Provided entries:
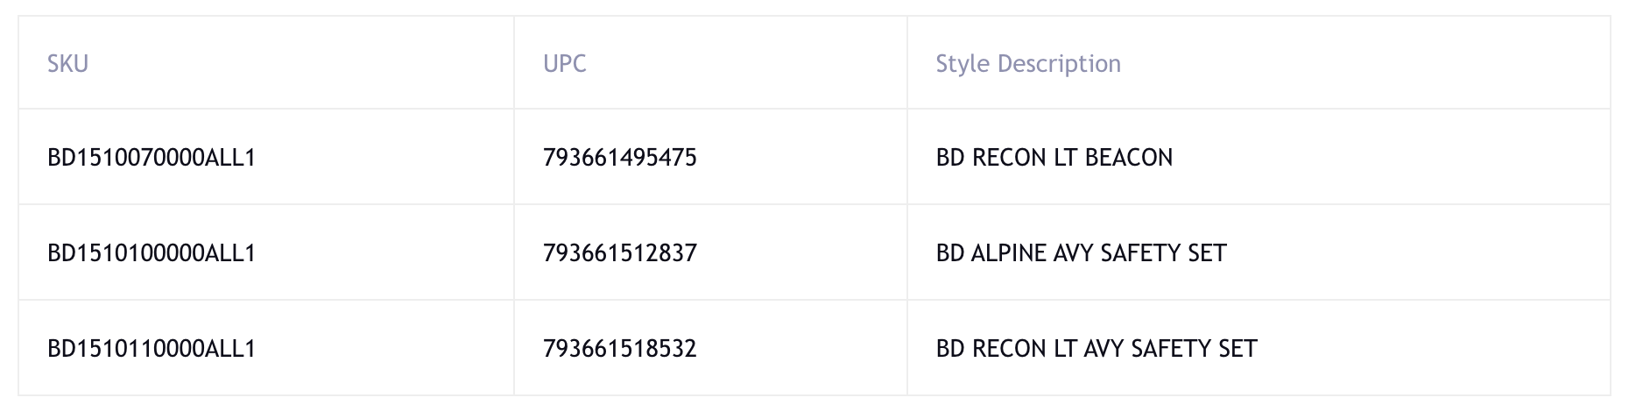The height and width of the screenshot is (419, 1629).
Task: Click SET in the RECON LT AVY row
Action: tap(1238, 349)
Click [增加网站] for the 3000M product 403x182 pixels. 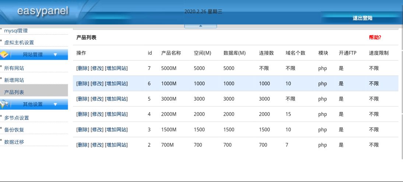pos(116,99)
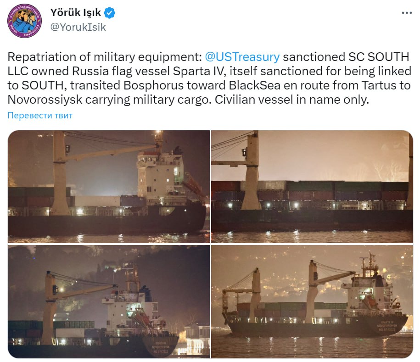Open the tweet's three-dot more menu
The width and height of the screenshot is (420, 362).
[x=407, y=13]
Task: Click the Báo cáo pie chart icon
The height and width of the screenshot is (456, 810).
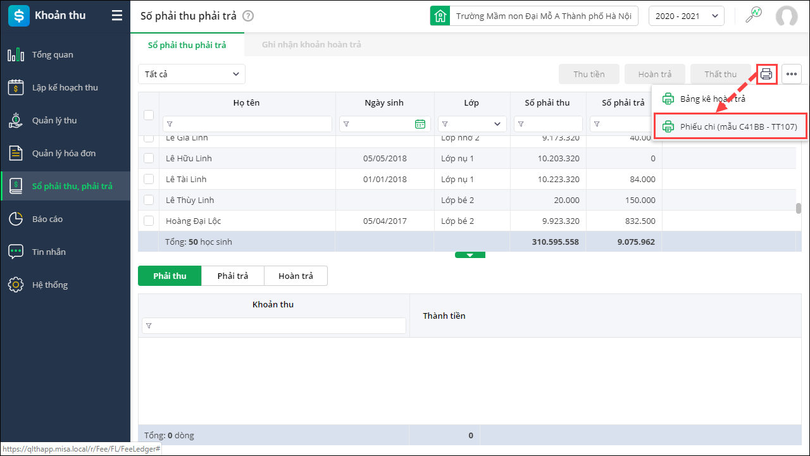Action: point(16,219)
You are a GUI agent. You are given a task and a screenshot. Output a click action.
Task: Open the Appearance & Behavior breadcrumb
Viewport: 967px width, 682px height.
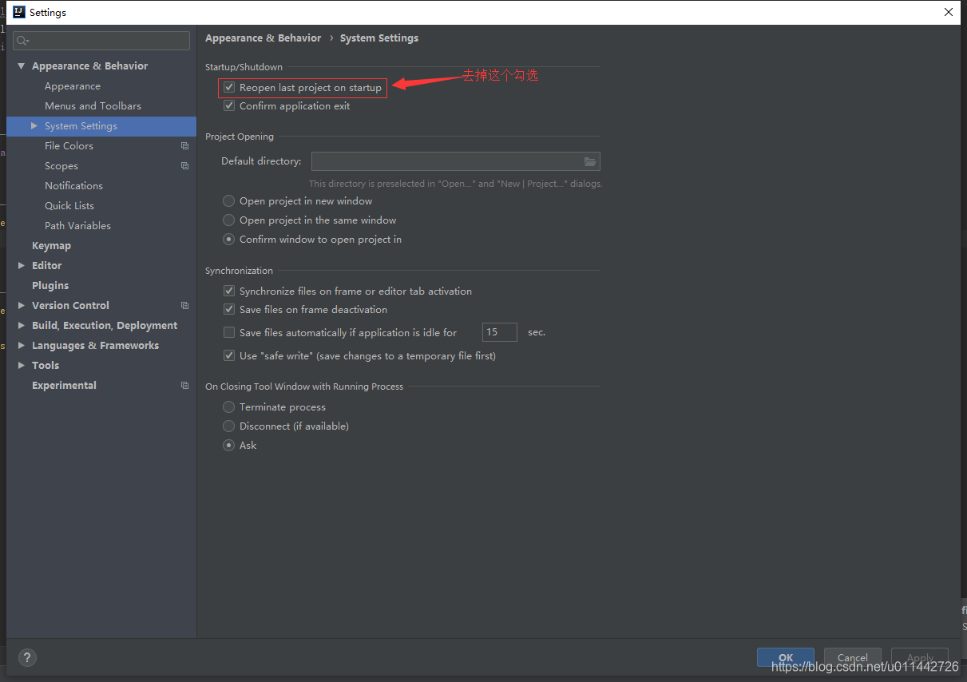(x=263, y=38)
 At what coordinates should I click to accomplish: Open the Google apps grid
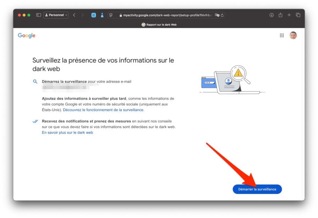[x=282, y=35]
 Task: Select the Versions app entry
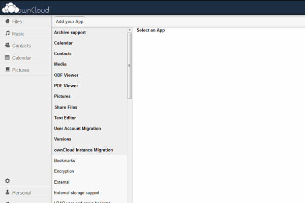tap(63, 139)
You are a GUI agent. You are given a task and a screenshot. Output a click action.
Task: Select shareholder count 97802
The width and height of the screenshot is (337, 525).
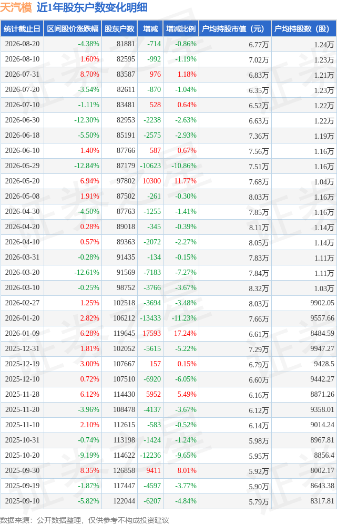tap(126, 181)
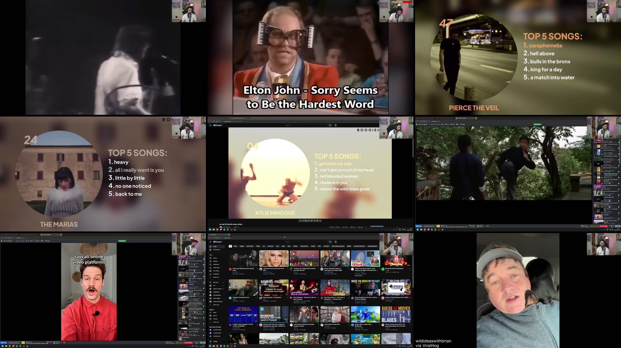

Task: Render the records as a numbered list, starting at the line that contains "At what coordinates" and ending at the last line of the records, with blank lines omitted. Leave the pictures out of the answer.

Right answer:
1.  At what coordinates should I click to accomplish: Open the Google apps grid
2. [x=282, y=35]
3.  Task: Select the Versions app entry
4. tap(63, 139)
5. You are a GUI agent. You are given a task and a screenshot. Output a click action.
6. Task: Select shareholder count 97802
7. The width and height of the screenshot is (337, 525).
8. tap(126, 181)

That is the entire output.